*Dataset records:*

********

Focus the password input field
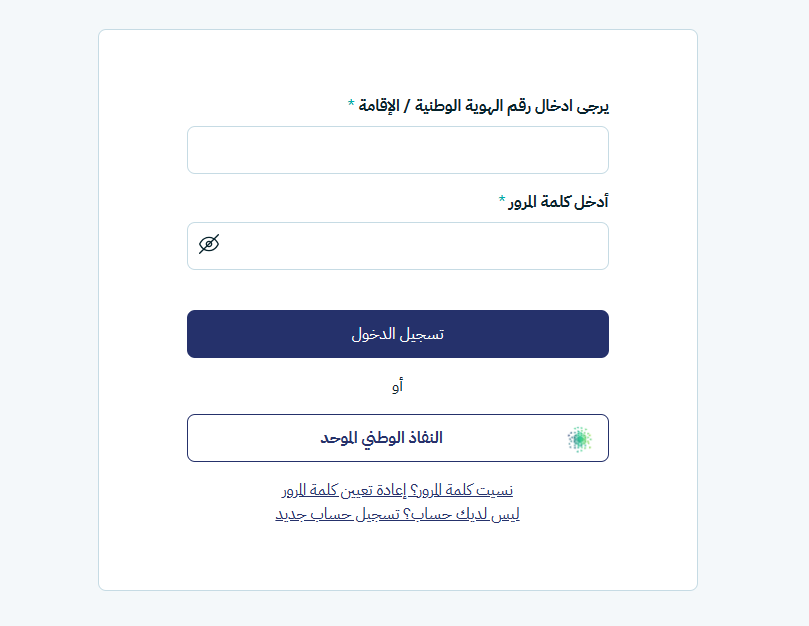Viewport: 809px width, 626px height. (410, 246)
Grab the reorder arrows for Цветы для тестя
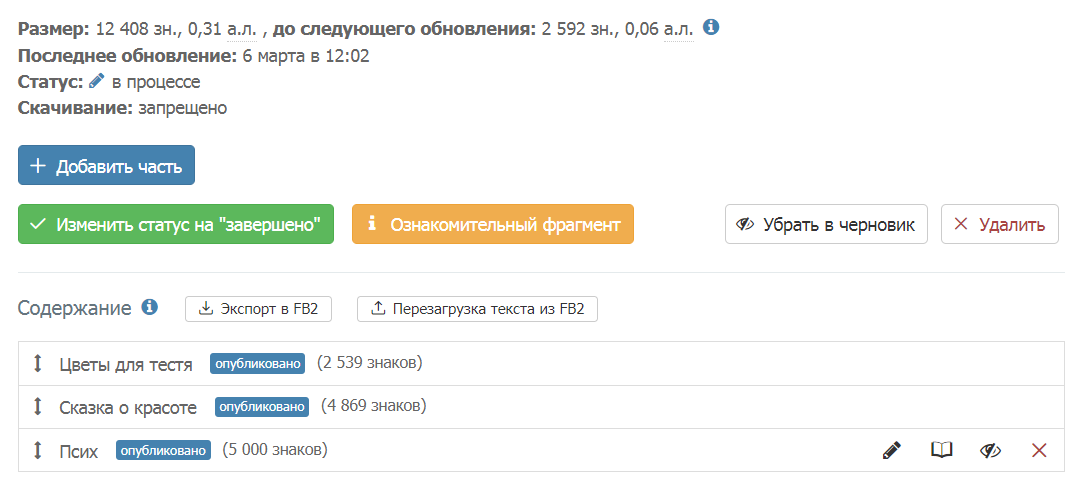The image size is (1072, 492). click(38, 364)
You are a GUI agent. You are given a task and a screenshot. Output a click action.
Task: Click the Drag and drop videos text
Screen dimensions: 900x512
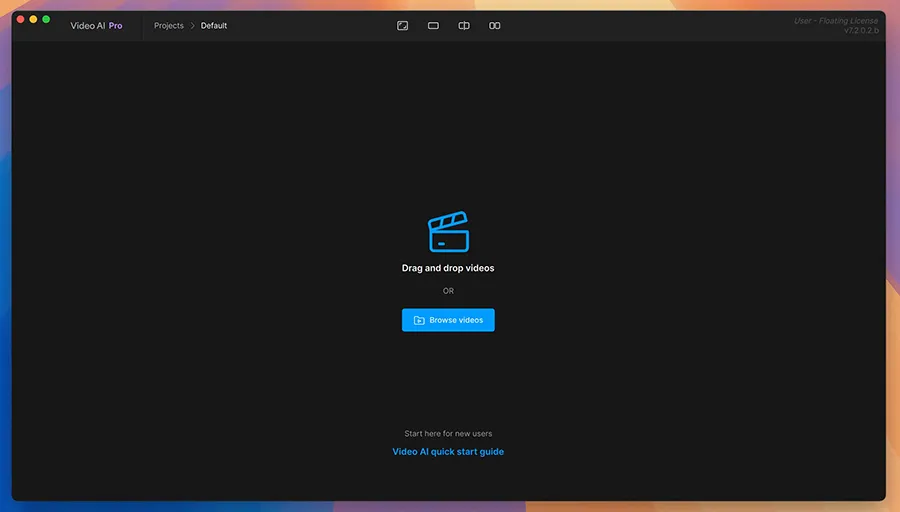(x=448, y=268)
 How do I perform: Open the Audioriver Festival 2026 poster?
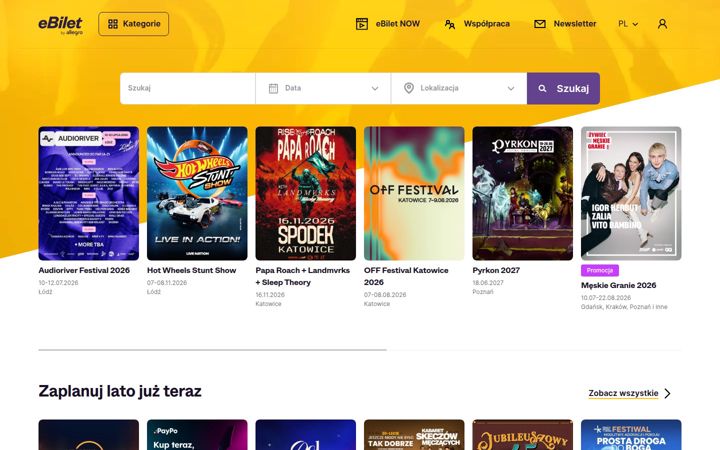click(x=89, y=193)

********

*What the task requires:* Retype, please, exactly the lines that begin with the one containing "How do I perform: Open" and end at the last line of the entries above, both included, leaving out pictures.

*Response below:*
 How do I perform: Open the Audioriver Festival 2026 poster?
click(x=89, y=193)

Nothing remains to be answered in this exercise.